Énergie solaire: L’Algérie enfin déterminée à exploiter son énorme potentiel

construction de centrales solaires

L’Algérie est probablement le pays Africain et Méditerranéen disposant du potentiel d’énergie renouvelable le plus important à l’échelle régionale, de même que les capacités les plus appropriées au développement et à l’exploitation de ce potentiel. Un potentiel énergétique lié à plusieurs types de sources, mais dont l’énergie solaire demeure la plus importante en disponibilité et puissance et, sans doute aussi, la plus compétitive à développer à l’avenir sous diverses formes.

L’Algérie est en effet l’un des plus importants gisements d’énergie solaire au monde avec une durée d’insolation de 2.000 à 3.900 heures par an, et une irradiation journalière de 3.000 à 6.000 Wh/M2, soit l’équivalent de 10 fois la consommation mondiale.

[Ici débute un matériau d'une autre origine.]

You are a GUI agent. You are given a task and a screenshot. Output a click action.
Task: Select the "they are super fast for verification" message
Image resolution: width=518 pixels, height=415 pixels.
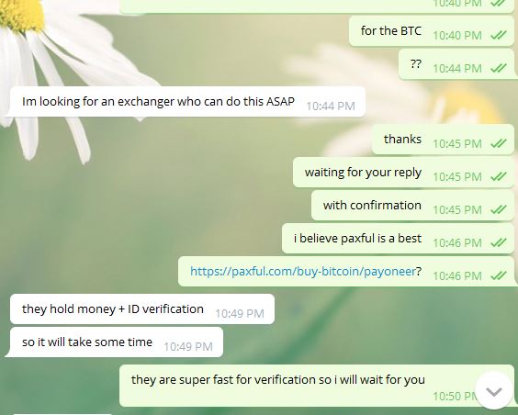point(317,386)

Eu égard à ces statistiques particulièrement favorable au développement de l’énergie photo voltaïque, le gouvernement algérien avait décidé de lancer dés l’année 2011, un programme à long terme d’énergie renouvelable de 22.000 MW destiné à la production d’électricité qui se faisait jusqu’alors à base d’énormes quantités de gaz.  Le programme en question prévoyait la mise en place à l’horizon 2030, d’une capacité de production d’électricité de 12.000 MW exclusivement destinée au marché intérieur. Tout un éventail d’énergies renouvelables parmi lesquels 7.200 MW en thermo solaire, 2.800 MW en photovoltaïque, et 2.000 en éolien devaient en être issus. Une tranche supplémentaire de10.000 MW était même prévue pour être exportée vers la Tunisie et la Maroc. L’objectif ouvertement affiché était d’économiser au maximum le gaz naturel en grande partie destiné à l’exportation.

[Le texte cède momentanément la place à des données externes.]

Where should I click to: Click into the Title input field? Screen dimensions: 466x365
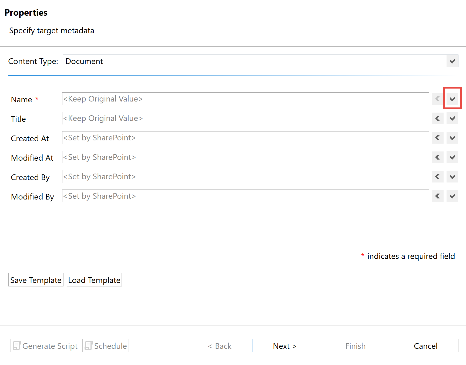coord(245,119)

Mais comme le lancement de ce programme a pris du retard et que les technologies solaires avaient entre temps beaucoup évolué, le gouvernement algérien a décidé en février 2015 de modifier de façon importante le programme initial.  La capacité de production envisagée est certes restée la même avec de 22.000 MW, mais elle est entièrement destinée à la production d’électricité avec 10.575

MW en photovoltaïque, 4.000 MW en éolien, 2.000 MW en thermo-solaire, et le reste entre la biomasse, la cogénération, et la géothermie.

L’objectif de ce programme était motivé par le constat fait à l’époque par rapport à trois facteurs importants : Une baisse des réserves restantes en hydrocarbures et une relative stagnation de la production depuis 2007,  un accroissement rapide de la consommation nationale d’énergie qui se fait au détriment des exportations et le constat d’une mutation à l’échelle mondiale vers les énergies renouvelables dont l’Algérie est potentiellement bien lotie.

Ce programme a été accompagné par l’adoption d’un cadre juridique favorable à la promotion des énergies renouvelables à travers, non seulement, les incitations multiformes destinées à l’investissement dans l’industrie des l’énergie renouvelable et leurs usages, mais aussi, à la promotion d’une industrie des équipements de production y afférents.

Il n’a malheureusement été réalisé entre 2011 et 2017 qu’une capacité de 354 MW d’énergie photovoltaïque, avec toutefois quelques prometteuses initiatives privées notamment dans la production de panneaux photovoltaïques encore embryonnaire en Algérie.

Le démarrage effectif de cet ambitieux programme commencera cette année à la faveur d’un appel d’offre portant réalisation durant les deux prochaines années d’une première tranche de 4050 MW. La composante énergétique du programme prévoit la création d’un partenariat destiné à financer, construire et exploiter plusieurs centrales photovoltaïques de 1030 MW chacune.

MDI Alger

La composante industrielle vise quant à elle à financer, réaliser et exploiter un certain nombre d’usines d’équipements et de composants destinés aux centrales photovoltaïques. Pour ce faire, Sonatrach tout comme Sonelgaz, privilégient la formule du partenariat avec des sociétés nationales et étrangères qui maitrisent le mieux la fabrication des équipements et les métiers divers des énergies renouvelables. Des actions concrètes ont déjà été engagées dans ce sens.